(Task statement) From the entries below, return only the lines starting at the one that contains "1024x492 pixels. Task: Click" and ending at the one that contains "Image resolution: width=800", exactly as they stand.

(Data for processing)
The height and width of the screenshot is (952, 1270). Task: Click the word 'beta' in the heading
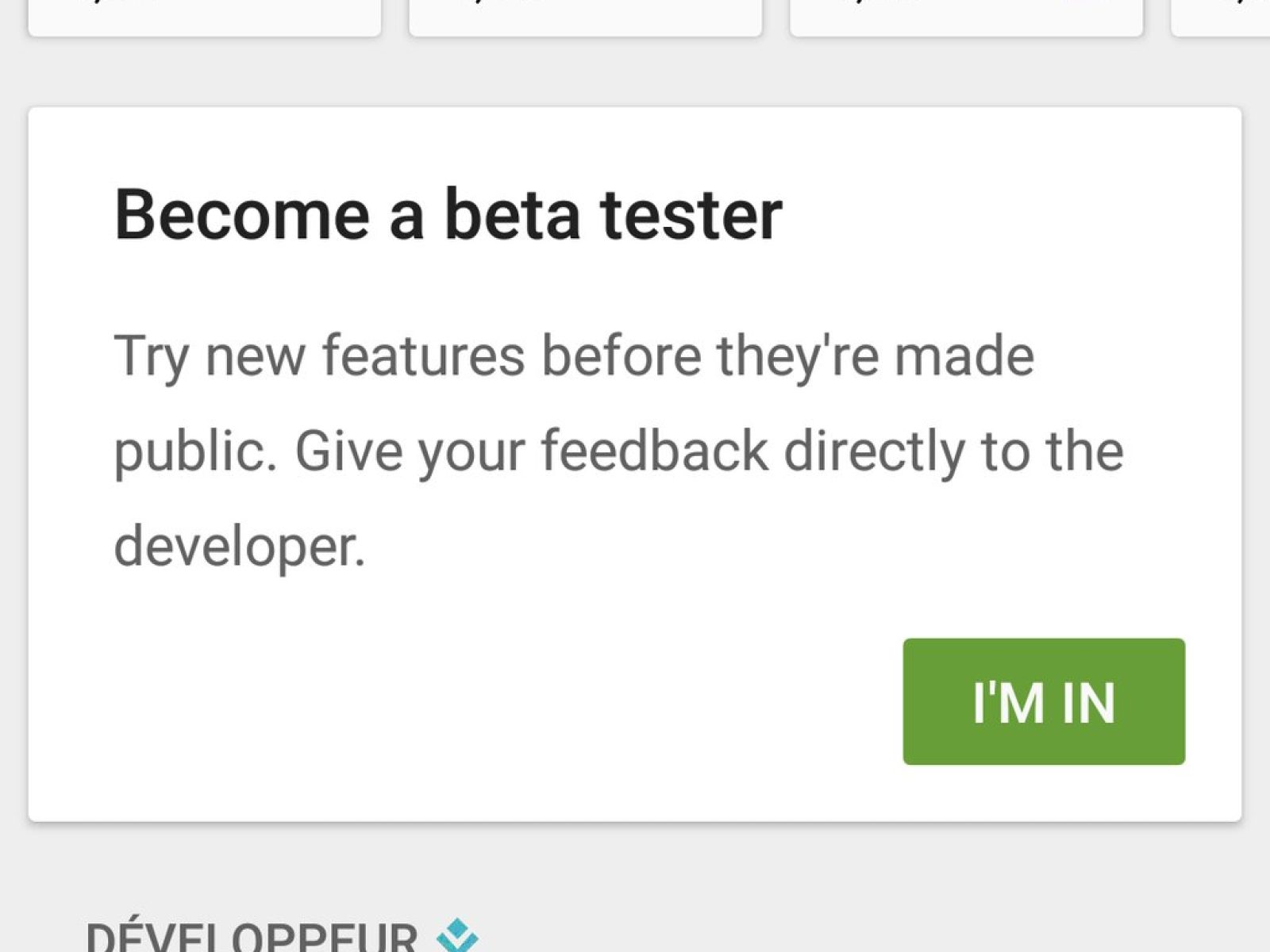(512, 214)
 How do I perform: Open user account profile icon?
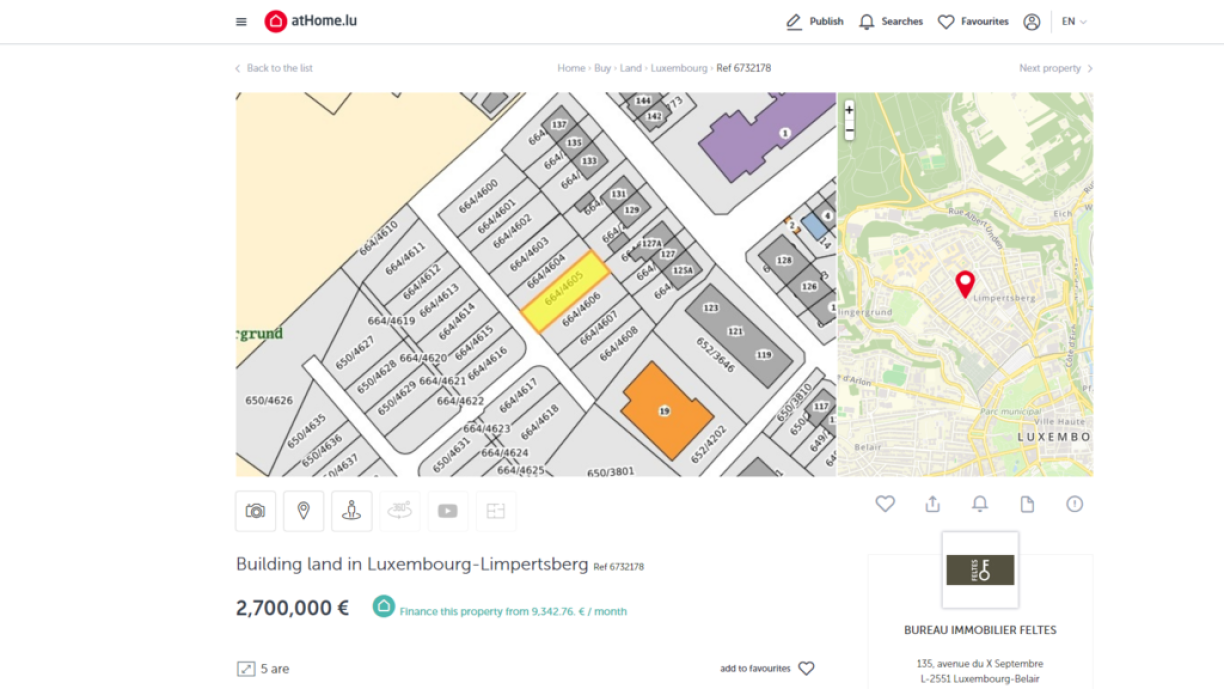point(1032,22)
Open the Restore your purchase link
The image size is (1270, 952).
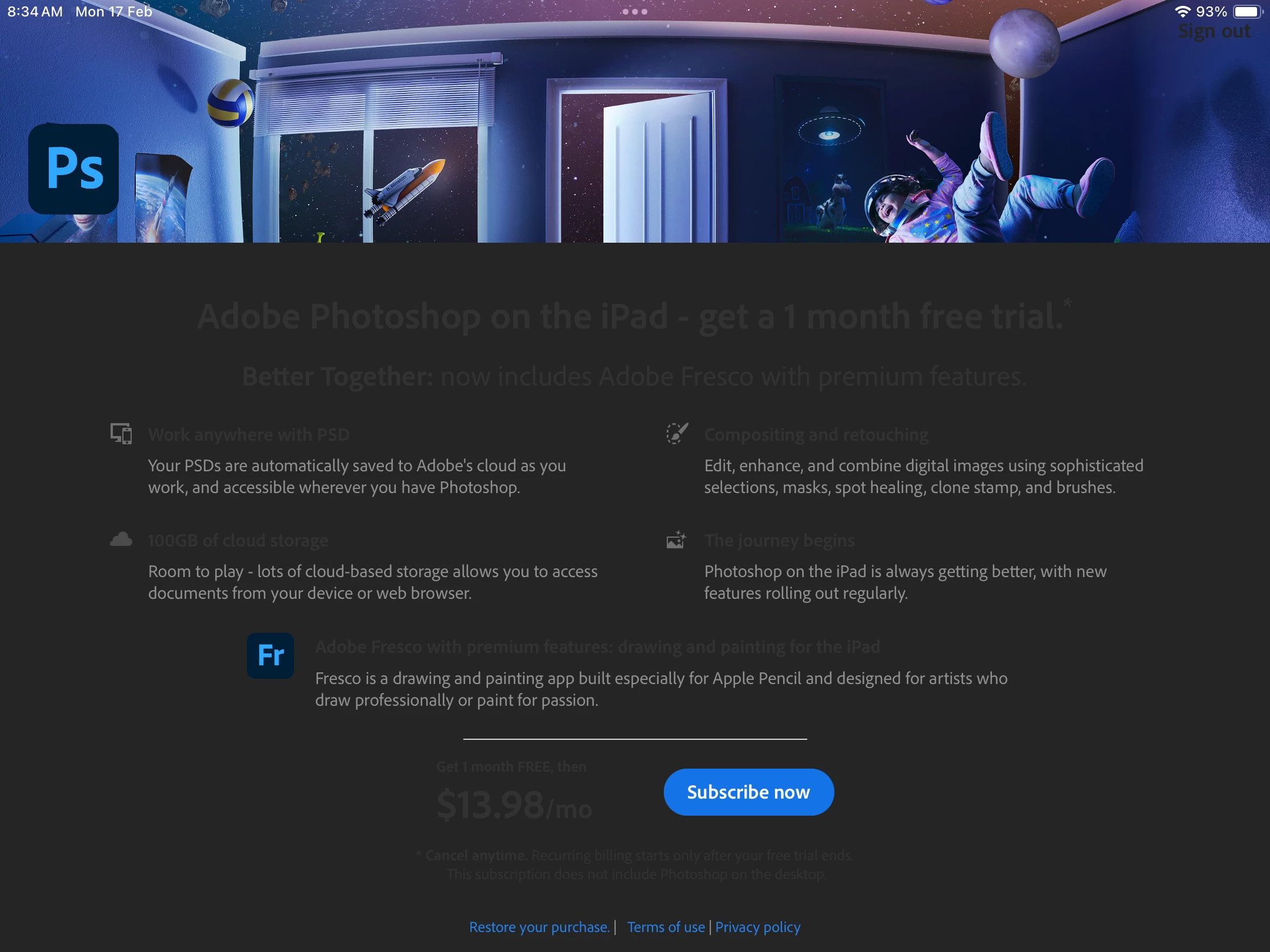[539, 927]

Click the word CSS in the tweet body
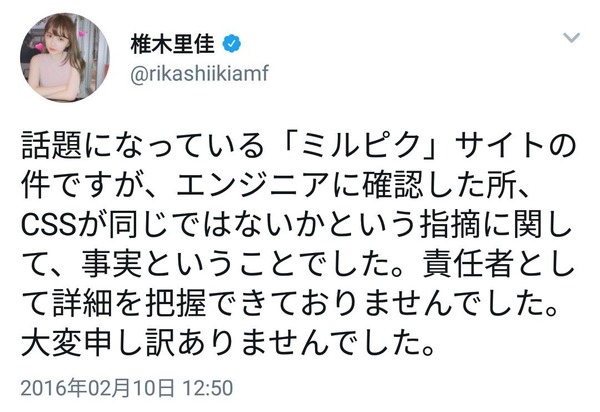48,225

==

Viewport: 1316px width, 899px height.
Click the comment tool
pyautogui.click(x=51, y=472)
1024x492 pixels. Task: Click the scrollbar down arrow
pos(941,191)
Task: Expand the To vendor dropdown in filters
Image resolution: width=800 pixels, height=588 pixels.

(Answer section)
1024x492 pixels. Task: Click the scrollbar down arrow
pos(941,191)
Task: Expand the To vendor dropdown in filters
Image resolution: width=800 pixels, height=588 pixels.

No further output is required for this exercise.